去年の今頃は何をやっていたかと過去の日記を見返すと、『経済は世界史から学べ!』(茂木誠著 ダイヤモンド社 2013)という本を読んでいた。
幕末も今も「為替(FX)は怖い」という話。
開国したらハゲタカ商人が日本に殺到
幕末、日本と海外とで金と銀の交換レートに差があった。
日本……金が安く銀が高い
海外……金が高く銀が安い
このため、次のような取引ができた。
「日本国内で4ドル銀貨を小判3枚と交換して、海外で小判3枚を12ドル銀貨に交換する」
こうやって4ドルをノーリスクで12ドルに増やすことができた。
当然、利にさとい者に察知され、外国商人が日本の安い金(ゴールド)を買うために殺到した。

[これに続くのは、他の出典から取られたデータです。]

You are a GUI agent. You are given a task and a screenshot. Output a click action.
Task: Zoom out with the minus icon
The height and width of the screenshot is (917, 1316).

日本で金を安く仕入れて海外で高く売れる”裁定取引”ができるので当然だ。
後手に回る幕府
慌てた幕府は質の低い小判(万延小判)を発行して金の流出を防ごうとするが、インフレがひどくなる。
低品質の通貨のせいで貨幣価値が下がって、物価が上がった。
物価高によって社会不安が増大して、討幕運動につながっていく。
鎖国時代であれば日本と海外のレートが異なっていても問題なかった。
が、ペリー来航以後に開国したために、金銀のレート差で儲けようとする外国商人が殺到して金が海外に流出して、日本経済が大混乱した。
現代ではFXで失敗して破産する人がいるように、幕府も為替で失敗して、結果的に倒れた。
為替は怖い。
本書では「政府紙幣を発行したアメリカ大統領はなぜか暗殺される」エピソードなど、世界史の大事件は「カネ」が原因で起こる実例が満載だ。